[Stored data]
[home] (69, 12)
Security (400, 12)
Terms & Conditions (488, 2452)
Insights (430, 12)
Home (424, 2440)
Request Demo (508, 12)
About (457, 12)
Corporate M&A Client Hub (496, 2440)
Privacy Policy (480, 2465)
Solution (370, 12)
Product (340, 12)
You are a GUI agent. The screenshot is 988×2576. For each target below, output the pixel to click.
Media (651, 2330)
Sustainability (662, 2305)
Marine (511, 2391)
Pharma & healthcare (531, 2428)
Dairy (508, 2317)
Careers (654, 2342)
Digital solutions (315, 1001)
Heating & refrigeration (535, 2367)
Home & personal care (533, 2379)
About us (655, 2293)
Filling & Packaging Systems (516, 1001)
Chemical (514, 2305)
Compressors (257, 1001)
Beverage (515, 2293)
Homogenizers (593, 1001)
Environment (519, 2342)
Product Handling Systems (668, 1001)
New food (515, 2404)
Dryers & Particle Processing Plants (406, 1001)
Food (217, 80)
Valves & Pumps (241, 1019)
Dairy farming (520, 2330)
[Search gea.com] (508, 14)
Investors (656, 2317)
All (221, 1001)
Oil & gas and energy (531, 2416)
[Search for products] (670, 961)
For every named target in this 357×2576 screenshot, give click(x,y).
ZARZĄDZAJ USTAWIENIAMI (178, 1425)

→ **Exercise aim**
Repeat the data above starting at the line with "All (221, 1001)" and ending at its last line, exactly, with no other lines.

→ **Task answer**
All (221, 1001)
Oil & gas and energy (531, 2416)
[Search for products] (670, 961)
For every named target in this 357×2576 screenshot, give click(x,y).
ZARZĄDZAJ USTAWIENIAMI (178, 1425)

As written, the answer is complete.